Now compare that to the average time to permit high-capacity transmission in other countries around the world: a recent study showed that it takes 2-4 years in China; and 3-6 in India.
And it should take time to site and permit high-capacity, regionally significant transmission lines. They will last for decades — 50 years or more.
We should take the time to ensure that our infrastructure is well thought out, reflects a full understanding of the environmental and community impacts, and incorporates appropriate stakeholder input and engagement.
But building in the United States has slowed to a near standstill. According to a recent report, the U.S. dropped from installing an average of 1,700 new high-voltage transmission miles per year in the first half of the 2010s, to less than 700 miles per year in the second half of the decade.
We need more transmission to withstand the impacts of extreme weather, to reduce the economic impacts of big storms, and to keep the lights – and the heat – on for families.
Legacy transmission lines kept the lights on during recent storms Uri and Elliott, but we need more such lines — especially as we electrify more and more of our economy. Our TVs, our thermostats, our computers, our phones. Electricity is critical for nearly every aspect of modern life.
Moreover, we need to more than double our current rate of construction to have a chance at hitting our GHG reduction goals, not to mention realize the promise of a domestically-powered clean energy future.
To achieve these benefits, Congress should take action to address siting and permitting reform. Consistency and certainty in siting and permitting laws — throughout the development of a transmission project – is needed to encourage the private sector to move forward with these significant investments.
- High-capacity regionally-significant transmission should go through a unified federal siting and permitting authority, just as other major energy infrastructure does. A bright line threshold for unified federal siting and permitting authority should be clearly established, which, when including a single point of contact for environmental review, will provide for a comprehensive and legally durable siting and permitting process.

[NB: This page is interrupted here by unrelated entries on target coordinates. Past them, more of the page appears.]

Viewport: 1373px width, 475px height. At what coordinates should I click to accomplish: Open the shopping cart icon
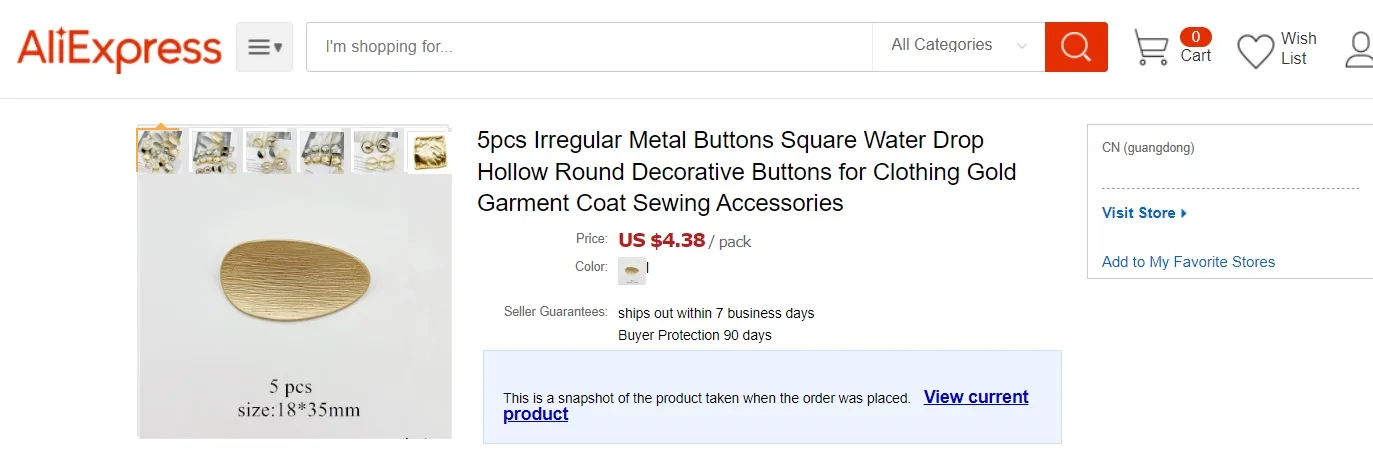coord(1151,47)
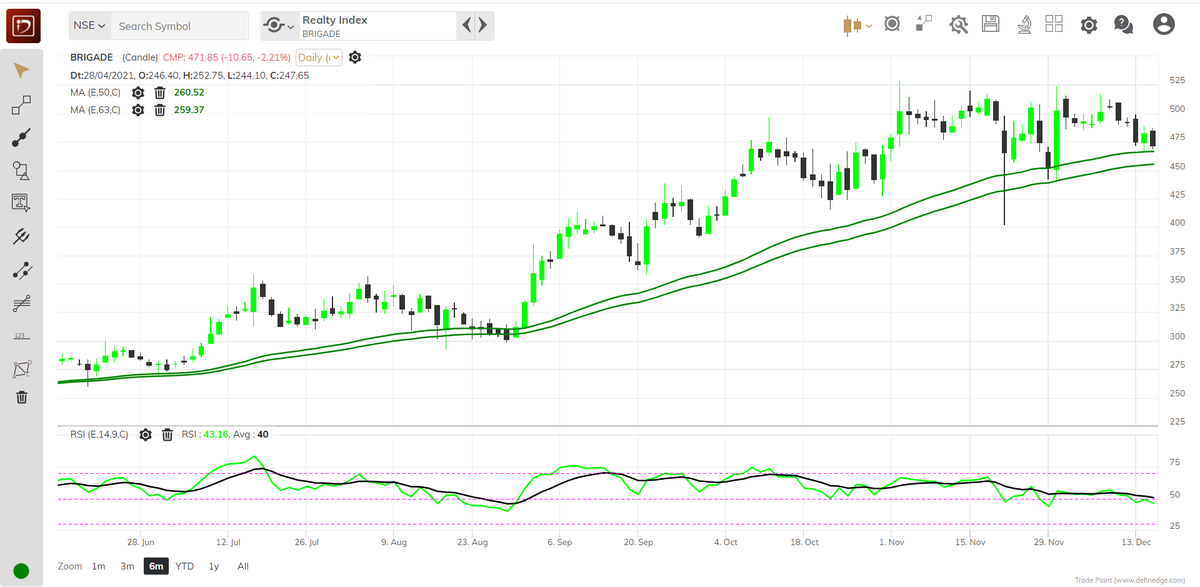Click the Search Symbol input field
The height and width of the screenshot is (587, 1200).
click(178, 25)
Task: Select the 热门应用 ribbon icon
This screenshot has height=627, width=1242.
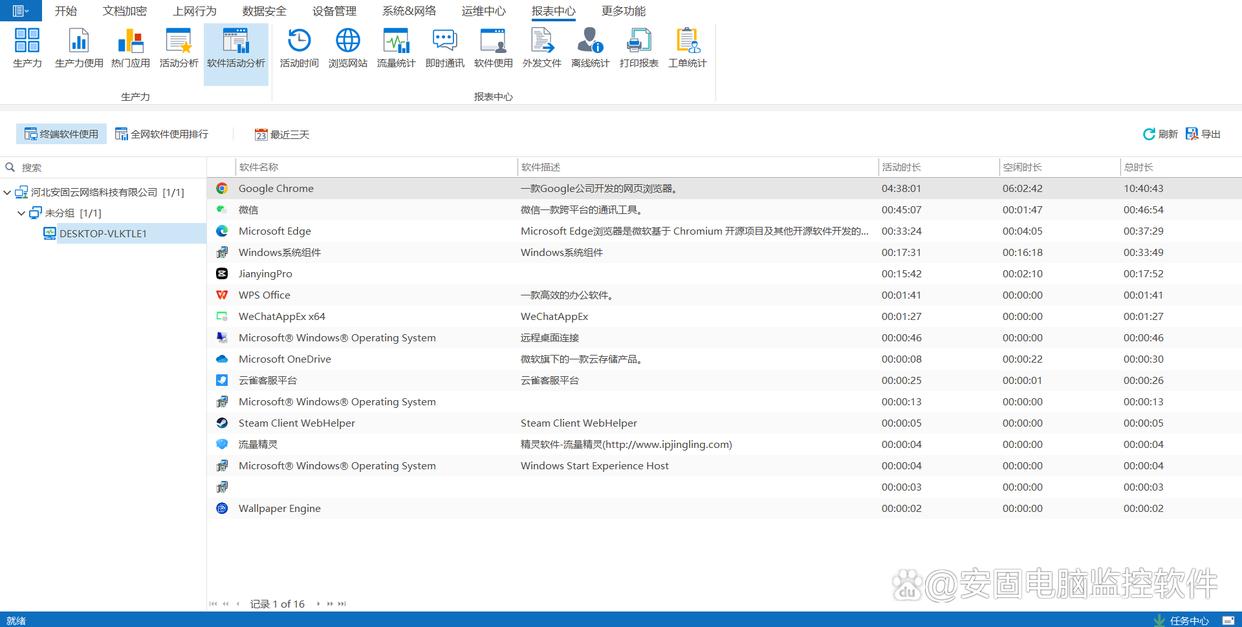Action: pyautogui.click(x=130, y=47)
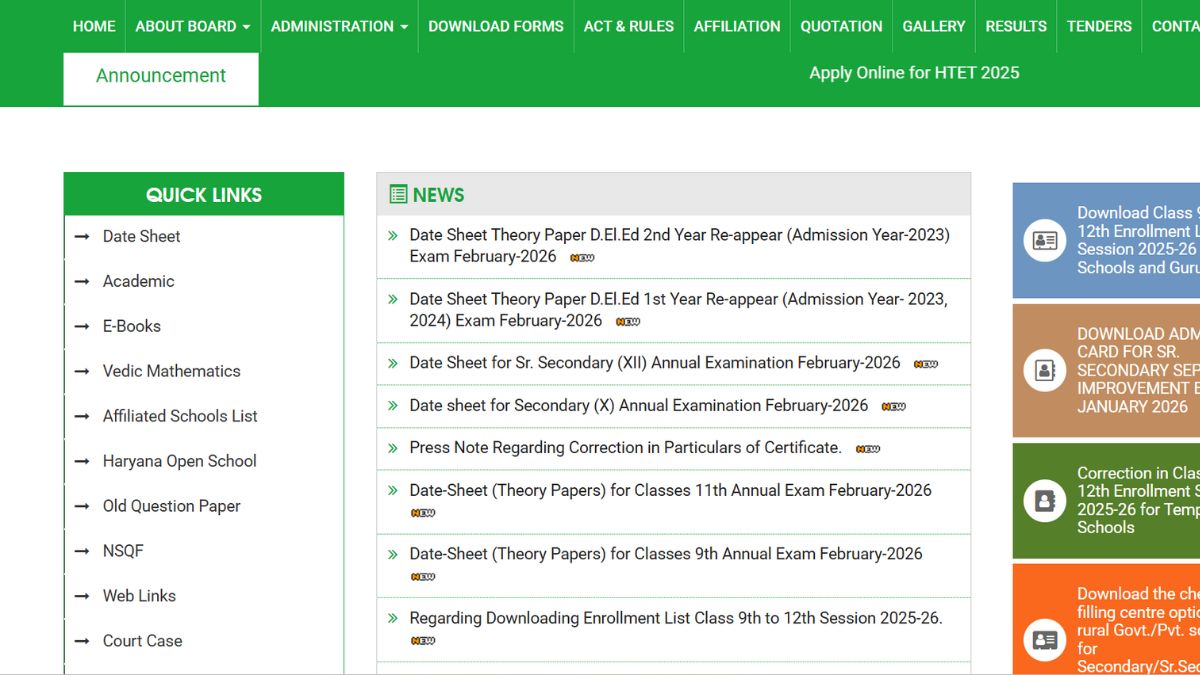
Task: Click the ID card icon on blue tile
Action: pyautogui.click(x=1045, y=240)
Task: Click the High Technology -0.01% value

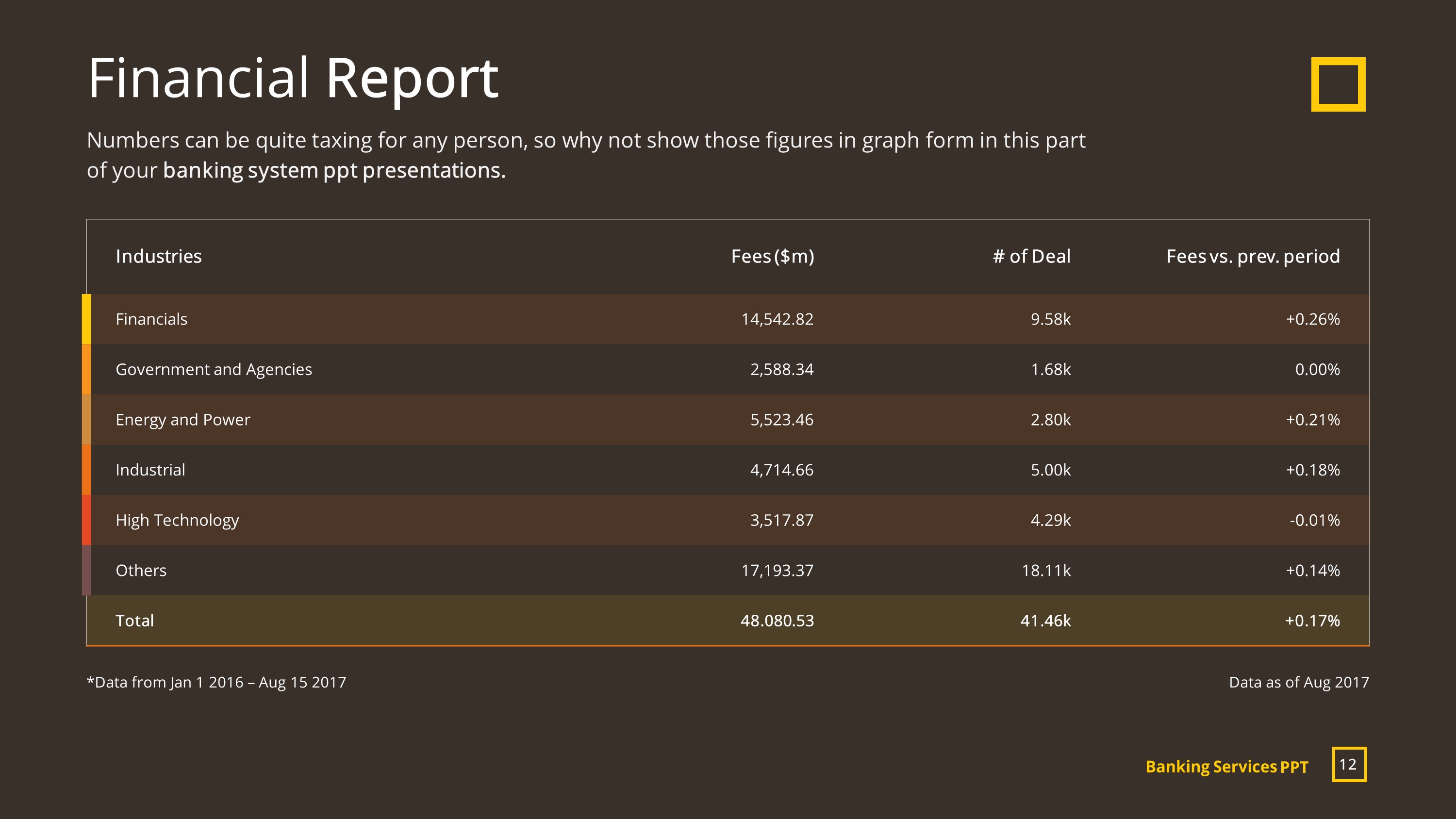Action: pyautogui.click(x=1315, y=520)
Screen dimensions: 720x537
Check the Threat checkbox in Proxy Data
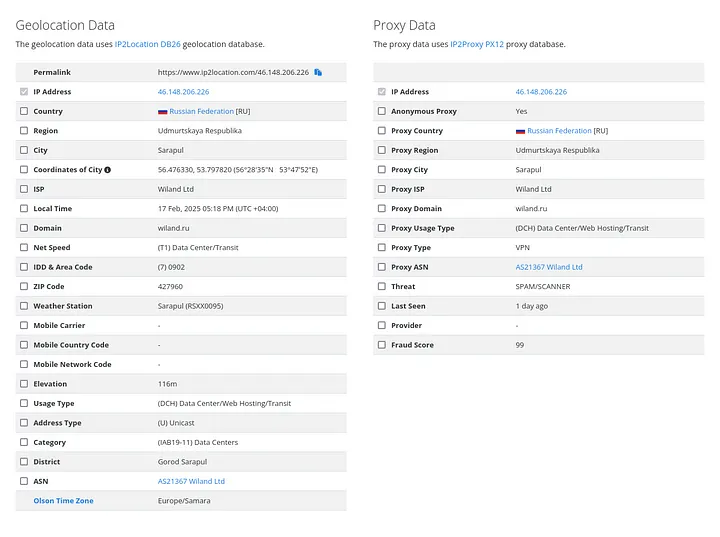pyautogui.click(x=382, y=286)
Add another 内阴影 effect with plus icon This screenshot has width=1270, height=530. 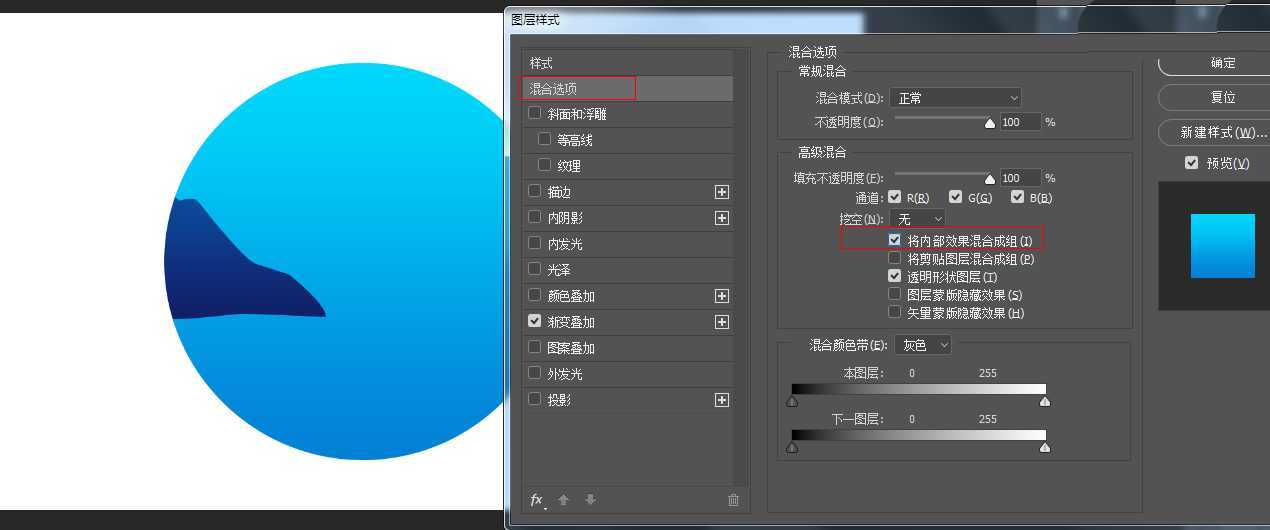click(x=722, y=218)
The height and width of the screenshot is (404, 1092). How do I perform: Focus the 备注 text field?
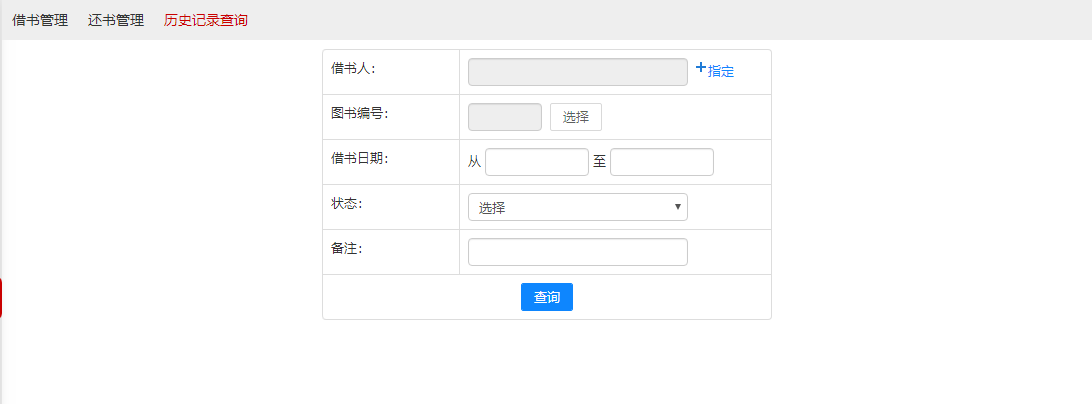(x=577, y=252)
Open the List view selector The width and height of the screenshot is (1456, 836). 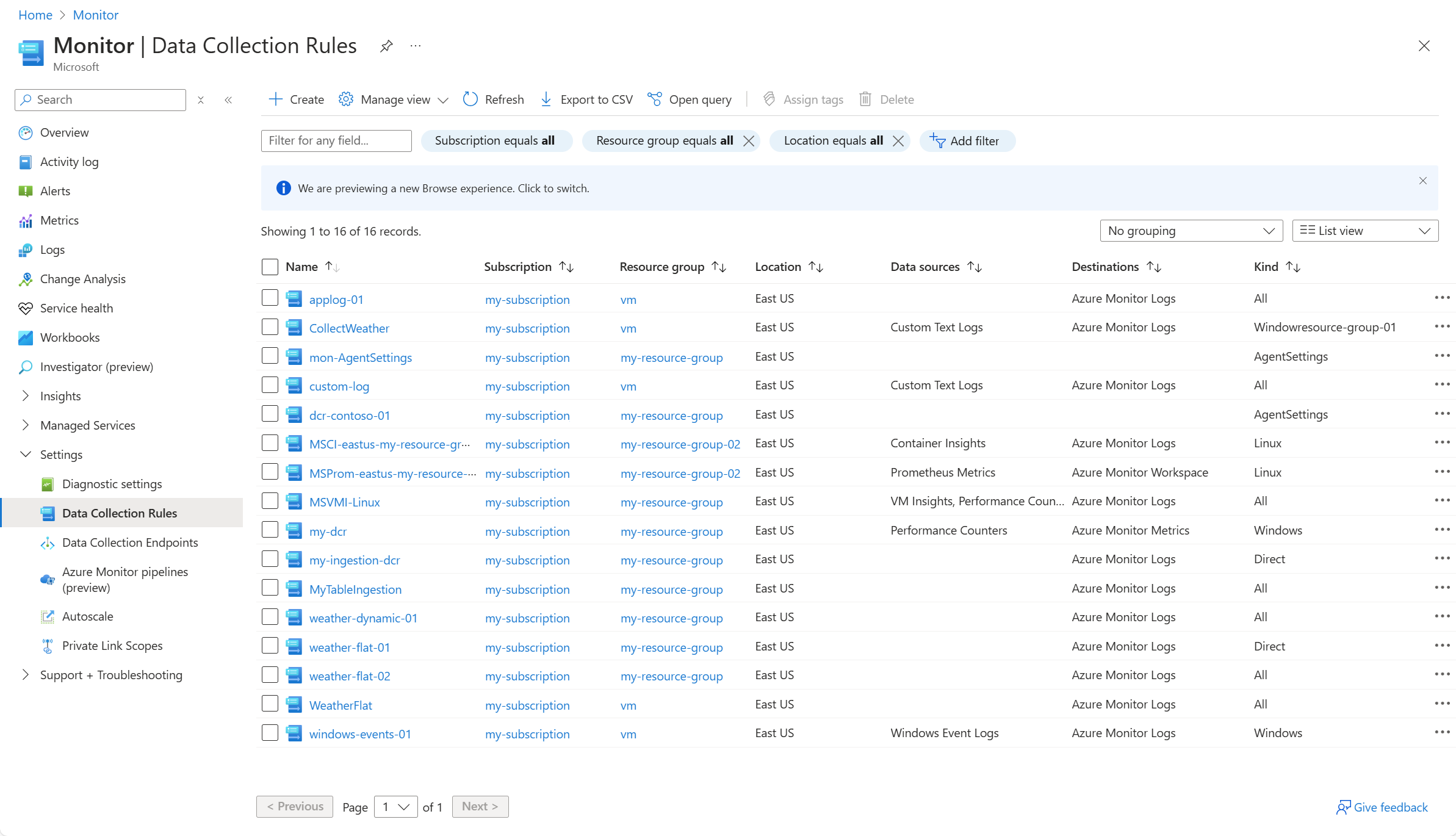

- Firm deadlines should be established, from beginning to end. If a transmission line is approved, the notice to proceed should be issued no more than 5 years after the application process began.
- Finally, any siting and permitting process must include early meaningful engagement with affected customers and communities, before the application and during the pre-filing process. Additionally, developers should consider support through community benefit agreements and/or revenue sharing. Mitigation beats litigation every time.
We need to build for the future — the grid we are going to have — not the grid we used to have. We need it for reliability, to access new low-cost domestic energy resources, and to meet customer needs.
We can’t do that at the current rate of construction, or with current siting and permitting laws and regulations.
On behalf of ACEG and our coalition, we stand ready to assist you in putting the right policies in place to ensure that America will have a cost-effective, reliable, modern grid to power a clean and strong economy. Thank you for considering my testimony; I look forward to your questions.